**Problem statement:**
Transcribe, verbatim, every line from the start of the entries through the line that contains "Université De Metz (49, 2216)"; include both boundary lines and omit all others.

Start of Block

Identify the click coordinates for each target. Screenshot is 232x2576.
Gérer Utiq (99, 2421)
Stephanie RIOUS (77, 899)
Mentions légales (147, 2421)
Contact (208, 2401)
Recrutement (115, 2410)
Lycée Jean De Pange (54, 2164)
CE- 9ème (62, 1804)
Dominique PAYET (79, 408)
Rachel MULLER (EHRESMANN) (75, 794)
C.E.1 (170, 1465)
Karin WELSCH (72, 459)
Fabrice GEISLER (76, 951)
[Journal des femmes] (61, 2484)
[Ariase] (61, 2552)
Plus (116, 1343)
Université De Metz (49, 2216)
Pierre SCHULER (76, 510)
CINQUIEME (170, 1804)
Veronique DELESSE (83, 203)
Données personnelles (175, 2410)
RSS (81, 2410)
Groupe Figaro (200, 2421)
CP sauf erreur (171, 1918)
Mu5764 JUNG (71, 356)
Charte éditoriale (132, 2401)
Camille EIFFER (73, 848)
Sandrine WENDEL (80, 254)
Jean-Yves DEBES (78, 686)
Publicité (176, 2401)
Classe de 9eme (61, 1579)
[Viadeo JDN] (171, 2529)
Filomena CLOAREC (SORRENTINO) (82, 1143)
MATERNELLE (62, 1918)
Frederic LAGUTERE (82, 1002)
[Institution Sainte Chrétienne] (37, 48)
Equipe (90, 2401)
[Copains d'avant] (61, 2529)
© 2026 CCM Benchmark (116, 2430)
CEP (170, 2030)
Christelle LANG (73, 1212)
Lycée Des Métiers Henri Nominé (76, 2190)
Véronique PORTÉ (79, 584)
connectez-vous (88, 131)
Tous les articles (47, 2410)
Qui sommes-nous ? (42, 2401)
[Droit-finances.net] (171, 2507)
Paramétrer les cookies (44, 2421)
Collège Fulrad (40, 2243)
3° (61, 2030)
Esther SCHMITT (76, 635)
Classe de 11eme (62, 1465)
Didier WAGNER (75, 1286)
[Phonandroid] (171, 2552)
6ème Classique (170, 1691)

End of Block

**The completed task:**
Identify the click coordinates for each target. Screenshot is 232x2576.
Gérer Utiq (99, 2421)
Stephanie RIOUS (77, 899)
Mentions légales (147, 2421)
Contact (208, 2401)
Recrutement (115, 2410)
Lycée Jean De Pange (54, 2164)
CE- 9ème (62, 1804)
Dominique PAYET (79, 408)
Rachel MULLER (EHRESMANN) (75, 794)
C.E.1 (170, 1465)
Karin WELSCH (72, 459)
Fabrice GEISLER (76, 951)
[Journal des femmes] (61, 2484)
[Ariase] (61, 2552)
Plus (116, 1343)
Université De Metz (49, 2216)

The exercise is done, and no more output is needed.